## Stored items
━━━━━━━━━━━━━━━━━━━━━━━━━━━━━━
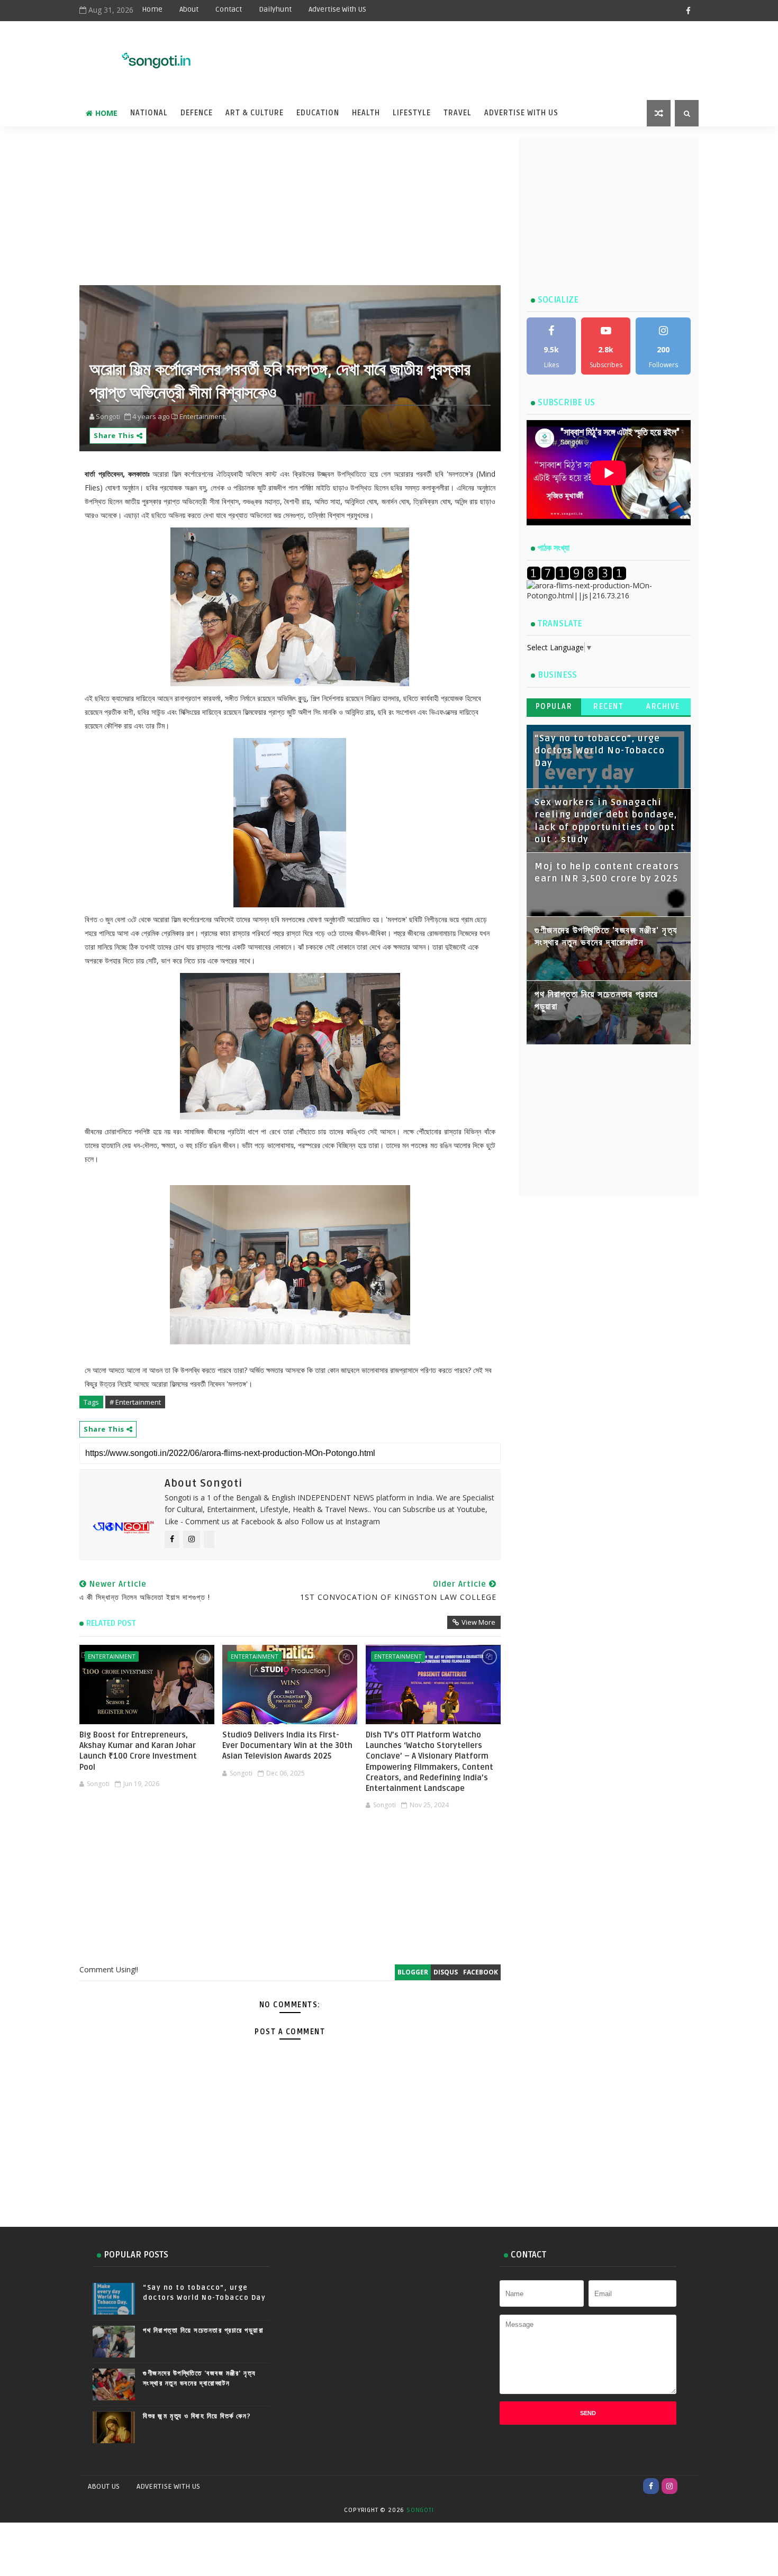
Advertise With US (337, 9)
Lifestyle (412, 112)
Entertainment (111, 1656)
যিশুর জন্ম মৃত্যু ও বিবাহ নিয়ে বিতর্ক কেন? (197, 2416)
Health (366, 112)
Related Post (111, 1623)
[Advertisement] (436, 54)
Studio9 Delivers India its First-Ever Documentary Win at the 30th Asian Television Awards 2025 (287, 1745)
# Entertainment (135, 1402)
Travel (458, 112)
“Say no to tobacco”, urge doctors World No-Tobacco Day (600, 751)
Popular (554, 706)
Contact (228, 9)
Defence (196, 112)
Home (152, 9)
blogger (412, 1972)
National (149, 112)
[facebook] (688, 11)
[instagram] (669, 2486)
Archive (663, 706)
━━━━━━━━━━━━━━━━━━━━━━━━━━━━━━
## Exercise
Having found the line with "Home (152, 9)", transcribe it and each line after it to the end of the entries, with no other lines.

## Response for this exercise
Home (152, 9)
blogger (412, 1972)
National (149, 112)
[facebook] (688, 11)
[instagram] (669, 2486)
Archive (663, 706)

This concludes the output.